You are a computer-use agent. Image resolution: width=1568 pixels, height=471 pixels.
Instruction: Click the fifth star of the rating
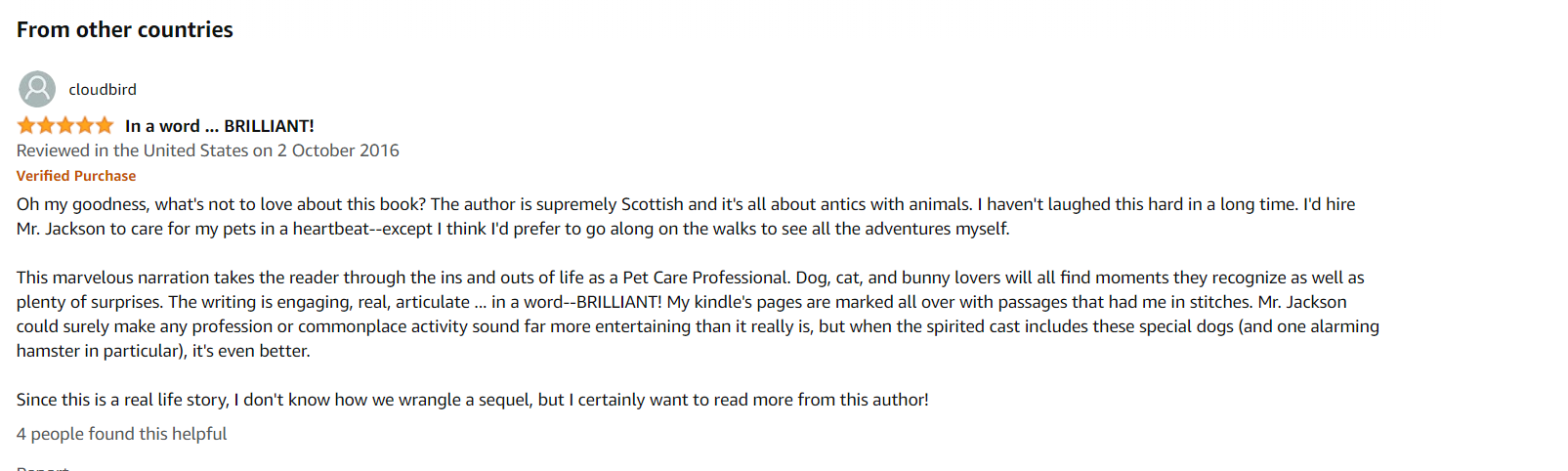[105, 125]
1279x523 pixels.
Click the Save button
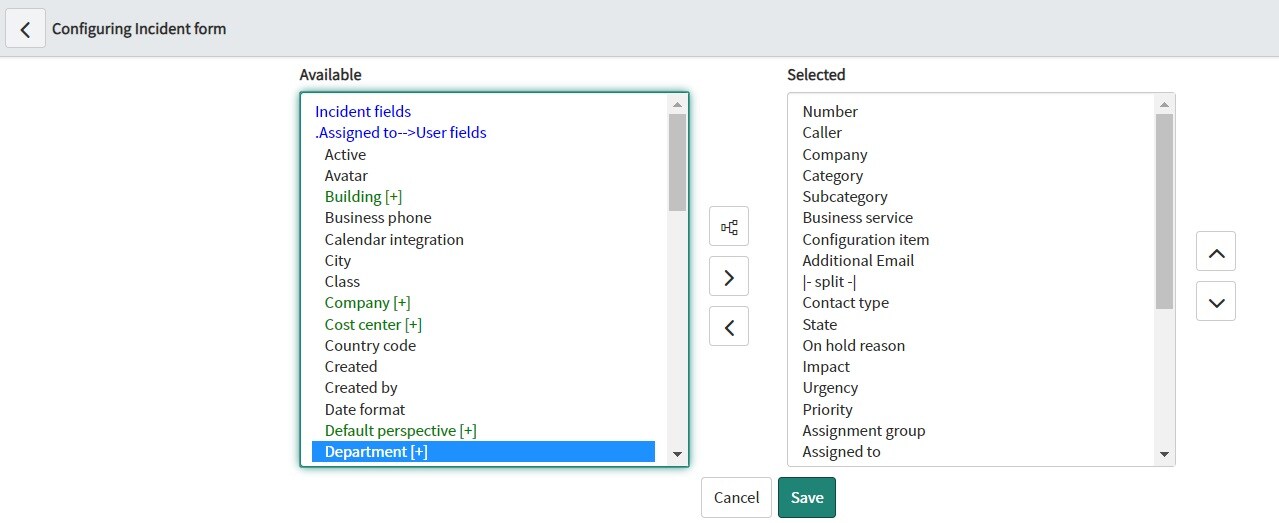807,498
-- -- --
Copy out every line of the rows above in full, adding 131 to each coordinate value given as an answer, and leave the pictures out.

# [Answer to the exercise]
You are a computer-use agent. Image resolution: width=1568 pixels, height=471 pixels.
Instruction: Click the fifth star of the rating
[236, 256]
1279x523 pixels.
Click the Save button
938,629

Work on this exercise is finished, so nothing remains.